→ **How to complete this task**
In the entries below, find the line containing "The height and width of the screenshot is (606, 1024).". Copy it and all lines after it, exactly, through the end.

Exercise materials Start Marker

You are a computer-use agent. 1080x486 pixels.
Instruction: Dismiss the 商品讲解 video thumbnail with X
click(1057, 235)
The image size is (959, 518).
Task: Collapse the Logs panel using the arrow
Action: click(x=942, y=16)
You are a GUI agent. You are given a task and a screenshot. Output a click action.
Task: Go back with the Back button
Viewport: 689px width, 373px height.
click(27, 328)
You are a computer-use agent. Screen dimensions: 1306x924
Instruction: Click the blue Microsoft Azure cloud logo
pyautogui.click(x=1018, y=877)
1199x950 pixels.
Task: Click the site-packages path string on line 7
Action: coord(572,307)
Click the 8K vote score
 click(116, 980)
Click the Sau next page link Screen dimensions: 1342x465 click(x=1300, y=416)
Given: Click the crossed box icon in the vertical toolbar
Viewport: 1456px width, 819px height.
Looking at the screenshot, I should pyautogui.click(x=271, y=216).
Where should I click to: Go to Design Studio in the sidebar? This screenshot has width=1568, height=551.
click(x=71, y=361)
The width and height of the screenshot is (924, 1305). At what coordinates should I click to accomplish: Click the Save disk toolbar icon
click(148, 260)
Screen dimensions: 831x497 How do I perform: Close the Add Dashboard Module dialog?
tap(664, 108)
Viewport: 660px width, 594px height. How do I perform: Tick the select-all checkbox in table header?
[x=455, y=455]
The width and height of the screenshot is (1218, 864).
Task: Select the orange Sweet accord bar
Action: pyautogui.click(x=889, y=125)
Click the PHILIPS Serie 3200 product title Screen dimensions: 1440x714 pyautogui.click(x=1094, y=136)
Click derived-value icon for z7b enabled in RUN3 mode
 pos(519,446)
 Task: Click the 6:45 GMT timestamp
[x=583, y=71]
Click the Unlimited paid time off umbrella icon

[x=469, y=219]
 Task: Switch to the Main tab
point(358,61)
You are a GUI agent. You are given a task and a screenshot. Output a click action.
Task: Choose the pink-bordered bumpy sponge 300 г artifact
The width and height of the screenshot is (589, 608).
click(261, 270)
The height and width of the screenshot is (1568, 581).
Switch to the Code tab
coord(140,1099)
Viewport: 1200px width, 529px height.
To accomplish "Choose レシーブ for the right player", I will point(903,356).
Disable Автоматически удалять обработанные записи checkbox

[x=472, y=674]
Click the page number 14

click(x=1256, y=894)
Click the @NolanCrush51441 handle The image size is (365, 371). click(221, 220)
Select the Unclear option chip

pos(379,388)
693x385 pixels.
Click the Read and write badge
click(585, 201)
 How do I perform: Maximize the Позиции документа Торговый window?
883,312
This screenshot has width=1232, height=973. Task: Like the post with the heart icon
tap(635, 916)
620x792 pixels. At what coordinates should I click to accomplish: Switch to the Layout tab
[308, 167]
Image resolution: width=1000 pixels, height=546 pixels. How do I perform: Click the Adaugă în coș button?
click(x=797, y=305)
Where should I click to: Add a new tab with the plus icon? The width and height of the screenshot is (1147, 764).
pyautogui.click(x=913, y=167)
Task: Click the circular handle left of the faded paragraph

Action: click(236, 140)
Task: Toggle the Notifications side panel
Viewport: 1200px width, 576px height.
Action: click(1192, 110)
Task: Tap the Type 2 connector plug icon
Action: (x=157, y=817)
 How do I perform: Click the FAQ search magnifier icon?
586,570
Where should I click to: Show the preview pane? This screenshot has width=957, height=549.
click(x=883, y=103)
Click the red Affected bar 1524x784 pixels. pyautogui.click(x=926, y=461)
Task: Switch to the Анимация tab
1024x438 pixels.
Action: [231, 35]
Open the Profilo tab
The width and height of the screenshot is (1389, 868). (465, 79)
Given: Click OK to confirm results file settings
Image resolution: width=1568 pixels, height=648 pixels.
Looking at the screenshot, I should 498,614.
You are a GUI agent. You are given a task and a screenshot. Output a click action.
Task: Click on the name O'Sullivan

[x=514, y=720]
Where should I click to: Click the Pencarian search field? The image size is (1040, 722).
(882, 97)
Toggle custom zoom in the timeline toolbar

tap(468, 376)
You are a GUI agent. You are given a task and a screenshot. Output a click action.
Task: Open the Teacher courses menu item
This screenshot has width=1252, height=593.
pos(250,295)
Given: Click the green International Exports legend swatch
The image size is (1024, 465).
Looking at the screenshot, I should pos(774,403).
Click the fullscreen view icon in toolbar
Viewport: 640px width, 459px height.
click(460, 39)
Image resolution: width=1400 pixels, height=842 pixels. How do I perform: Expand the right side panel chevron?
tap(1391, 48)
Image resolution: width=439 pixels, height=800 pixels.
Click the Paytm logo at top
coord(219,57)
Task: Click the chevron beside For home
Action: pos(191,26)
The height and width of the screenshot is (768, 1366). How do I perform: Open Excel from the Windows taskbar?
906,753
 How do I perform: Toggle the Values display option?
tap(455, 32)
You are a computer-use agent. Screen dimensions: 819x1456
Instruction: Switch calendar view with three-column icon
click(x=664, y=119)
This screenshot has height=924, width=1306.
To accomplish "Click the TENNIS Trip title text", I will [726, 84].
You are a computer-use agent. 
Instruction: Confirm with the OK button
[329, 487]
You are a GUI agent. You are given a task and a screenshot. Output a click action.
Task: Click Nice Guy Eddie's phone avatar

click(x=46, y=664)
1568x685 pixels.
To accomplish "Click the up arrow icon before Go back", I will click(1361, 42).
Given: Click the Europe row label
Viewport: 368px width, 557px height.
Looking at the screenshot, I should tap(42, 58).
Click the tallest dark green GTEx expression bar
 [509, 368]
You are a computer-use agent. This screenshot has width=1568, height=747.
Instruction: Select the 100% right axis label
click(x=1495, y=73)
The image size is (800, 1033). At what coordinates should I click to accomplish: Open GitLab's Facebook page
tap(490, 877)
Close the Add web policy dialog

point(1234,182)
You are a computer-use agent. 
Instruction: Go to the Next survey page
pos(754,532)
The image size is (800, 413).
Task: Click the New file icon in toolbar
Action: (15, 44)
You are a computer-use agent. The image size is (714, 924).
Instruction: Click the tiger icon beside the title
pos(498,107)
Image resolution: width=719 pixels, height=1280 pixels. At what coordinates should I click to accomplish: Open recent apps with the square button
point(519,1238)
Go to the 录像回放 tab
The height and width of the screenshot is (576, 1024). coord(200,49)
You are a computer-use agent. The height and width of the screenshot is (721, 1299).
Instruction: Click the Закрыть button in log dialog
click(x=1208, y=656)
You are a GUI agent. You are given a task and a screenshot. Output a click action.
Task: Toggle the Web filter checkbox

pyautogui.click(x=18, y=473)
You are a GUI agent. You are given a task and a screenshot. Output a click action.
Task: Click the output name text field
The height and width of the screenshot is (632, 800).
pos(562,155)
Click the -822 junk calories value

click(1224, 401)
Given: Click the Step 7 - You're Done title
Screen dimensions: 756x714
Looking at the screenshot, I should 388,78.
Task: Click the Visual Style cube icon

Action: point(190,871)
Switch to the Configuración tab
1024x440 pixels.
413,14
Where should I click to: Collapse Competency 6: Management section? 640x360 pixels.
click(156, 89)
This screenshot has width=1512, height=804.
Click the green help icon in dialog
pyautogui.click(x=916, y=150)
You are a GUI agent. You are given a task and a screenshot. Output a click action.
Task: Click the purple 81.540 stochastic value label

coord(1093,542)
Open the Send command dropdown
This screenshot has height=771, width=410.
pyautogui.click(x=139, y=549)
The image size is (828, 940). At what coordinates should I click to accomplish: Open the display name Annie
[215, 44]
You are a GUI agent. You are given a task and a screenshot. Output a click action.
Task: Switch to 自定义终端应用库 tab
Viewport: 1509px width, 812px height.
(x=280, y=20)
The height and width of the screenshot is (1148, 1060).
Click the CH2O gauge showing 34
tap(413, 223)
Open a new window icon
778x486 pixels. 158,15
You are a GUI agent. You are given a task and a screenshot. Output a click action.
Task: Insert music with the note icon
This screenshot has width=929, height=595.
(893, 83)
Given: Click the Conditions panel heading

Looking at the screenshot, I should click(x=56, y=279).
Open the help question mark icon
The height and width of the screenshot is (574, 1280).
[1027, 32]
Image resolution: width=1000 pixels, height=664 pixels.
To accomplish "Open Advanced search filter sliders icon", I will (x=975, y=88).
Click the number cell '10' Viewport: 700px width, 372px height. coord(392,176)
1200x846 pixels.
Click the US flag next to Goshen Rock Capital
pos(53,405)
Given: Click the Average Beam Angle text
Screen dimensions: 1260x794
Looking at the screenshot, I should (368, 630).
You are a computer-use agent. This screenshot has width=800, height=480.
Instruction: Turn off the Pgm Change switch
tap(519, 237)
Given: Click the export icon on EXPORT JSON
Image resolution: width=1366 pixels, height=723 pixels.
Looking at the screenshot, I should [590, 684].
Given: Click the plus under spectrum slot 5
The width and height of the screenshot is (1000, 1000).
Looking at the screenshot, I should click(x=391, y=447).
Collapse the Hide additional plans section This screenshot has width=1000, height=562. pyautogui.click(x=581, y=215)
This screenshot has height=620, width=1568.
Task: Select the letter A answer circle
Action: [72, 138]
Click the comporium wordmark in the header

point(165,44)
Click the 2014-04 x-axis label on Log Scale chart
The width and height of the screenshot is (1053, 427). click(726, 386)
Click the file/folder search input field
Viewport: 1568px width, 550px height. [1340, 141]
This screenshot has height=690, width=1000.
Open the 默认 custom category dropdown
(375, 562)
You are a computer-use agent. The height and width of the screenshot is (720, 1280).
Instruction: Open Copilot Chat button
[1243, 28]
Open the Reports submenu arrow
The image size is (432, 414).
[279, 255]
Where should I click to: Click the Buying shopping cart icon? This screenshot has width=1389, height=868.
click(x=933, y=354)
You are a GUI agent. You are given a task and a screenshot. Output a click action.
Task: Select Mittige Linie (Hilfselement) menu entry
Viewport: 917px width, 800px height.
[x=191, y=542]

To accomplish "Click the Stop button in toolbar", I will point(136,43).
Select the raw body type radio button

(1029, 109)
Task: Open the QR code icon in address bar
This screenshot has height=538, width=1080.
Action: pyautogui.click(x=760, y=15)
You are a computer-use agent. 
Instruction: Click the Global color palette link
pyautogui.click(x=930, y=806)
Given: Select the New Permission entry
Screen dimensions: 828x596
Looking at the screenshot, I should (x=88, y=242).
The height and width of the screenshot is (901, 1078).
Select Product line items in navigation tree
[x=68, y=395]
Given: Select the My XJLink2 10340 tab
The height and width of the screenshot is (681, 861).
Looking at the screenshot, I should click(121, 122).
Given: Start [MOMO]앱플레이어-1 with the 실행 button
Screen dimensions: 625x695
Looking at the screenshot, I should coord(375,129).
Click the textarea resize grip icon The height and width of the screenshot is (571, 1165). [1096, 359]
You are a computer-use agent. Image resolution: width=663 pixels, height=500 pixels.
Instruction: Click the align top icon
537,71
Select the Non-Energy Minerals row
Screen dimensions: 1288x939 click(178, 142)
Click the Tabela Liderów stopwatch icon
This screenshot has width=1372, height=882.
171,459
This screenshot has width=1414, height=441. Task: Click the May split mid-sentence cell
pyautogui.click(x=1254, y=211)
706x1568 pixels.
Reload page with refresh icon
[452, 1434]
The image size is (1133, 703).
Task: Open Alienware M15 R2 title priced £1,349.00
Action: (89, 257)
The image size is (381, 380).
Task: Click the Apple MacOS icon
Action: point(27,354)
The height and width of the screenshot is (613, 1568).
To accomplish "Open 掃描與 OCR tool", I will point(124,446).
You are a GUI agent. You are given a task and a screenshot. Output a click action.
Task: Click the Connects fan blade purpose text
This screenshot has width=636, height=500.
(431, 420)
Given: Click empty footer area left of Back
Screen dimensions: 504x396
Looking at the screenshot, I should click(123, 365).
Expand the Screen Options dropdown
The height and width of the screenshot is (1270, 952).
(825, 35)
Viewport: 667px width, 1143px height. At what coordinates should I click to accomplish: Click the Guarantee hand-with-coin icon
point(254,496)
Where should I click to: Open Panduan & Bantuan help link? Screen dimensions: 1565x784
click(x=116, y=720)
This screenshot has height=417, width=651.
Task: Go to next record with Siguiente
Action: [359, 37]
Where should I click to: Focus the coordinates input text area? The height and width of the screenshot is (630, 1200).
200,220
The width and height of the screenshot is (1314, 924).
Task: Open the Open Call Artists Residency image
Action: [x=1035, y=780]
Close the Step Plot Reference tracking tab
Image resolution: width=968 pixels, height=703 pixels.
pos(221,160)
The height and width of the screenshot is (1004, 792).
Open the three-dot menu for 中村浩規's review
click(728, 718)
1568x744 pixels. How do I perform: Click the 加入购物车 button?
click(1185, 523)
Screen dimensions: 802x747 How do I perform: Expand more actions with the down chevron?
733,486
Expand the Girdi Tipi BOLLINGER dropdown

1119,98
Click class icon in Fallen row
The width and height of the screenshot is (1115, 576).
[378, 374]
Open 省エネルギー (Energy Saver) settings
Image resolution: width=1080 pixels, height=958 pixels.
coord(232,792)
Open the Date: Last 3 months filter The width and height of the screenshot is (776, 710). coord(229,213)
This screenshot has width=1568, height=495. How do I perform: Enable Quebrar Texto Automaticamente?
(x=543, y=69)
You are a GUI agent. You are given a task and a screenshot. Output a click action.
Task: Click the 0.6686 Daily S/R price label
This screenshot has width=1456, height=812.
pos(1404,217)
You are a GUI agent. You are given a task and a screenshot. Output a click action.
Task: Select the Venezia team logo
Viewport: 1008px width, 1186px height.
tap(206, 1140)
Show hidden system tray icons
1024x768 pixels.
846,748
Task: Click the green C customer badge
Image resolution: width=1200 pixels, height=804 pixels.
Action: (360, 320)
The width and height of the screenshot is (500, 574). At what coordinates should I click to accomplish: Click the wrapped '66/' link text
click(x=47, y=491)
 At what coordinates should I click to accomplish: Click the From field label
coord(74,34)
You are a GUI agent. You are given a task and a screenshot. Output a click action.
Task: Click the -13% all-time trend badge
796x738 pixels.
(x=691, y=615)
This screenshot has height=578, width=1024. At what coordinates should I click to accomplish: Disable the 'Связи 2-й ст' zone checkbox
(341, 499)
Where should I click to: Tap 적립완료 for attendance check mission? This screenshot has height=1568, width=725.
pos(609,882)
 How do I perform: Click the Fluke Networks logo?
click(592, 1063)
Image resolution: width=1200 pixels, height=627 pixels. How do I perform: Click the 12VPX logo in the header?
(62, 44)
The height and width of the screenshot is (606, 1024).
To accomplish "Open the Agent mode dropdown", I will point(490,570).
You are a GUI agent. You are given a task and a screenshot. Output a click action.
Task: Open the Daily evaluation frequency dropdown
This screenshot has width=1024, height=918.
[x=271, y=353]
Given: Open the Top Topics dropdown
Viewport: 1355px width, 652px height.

Exercise materials End Marker

→ **Written solution**
The height and width of the screenshot is (606, 1024).
To accomplish "Open the Agent mode dropdown", I will point(490,570).
You are a GUI agent. You are given a task and a screenshot. Output a click action.
Task: Open the Daily evaluation frequency dropdown
This screenshot has width=1024, height=918.
[x=271, y=353]
Given: Open the Top Topics dropdown
Viewport: 1355px width, 652px height.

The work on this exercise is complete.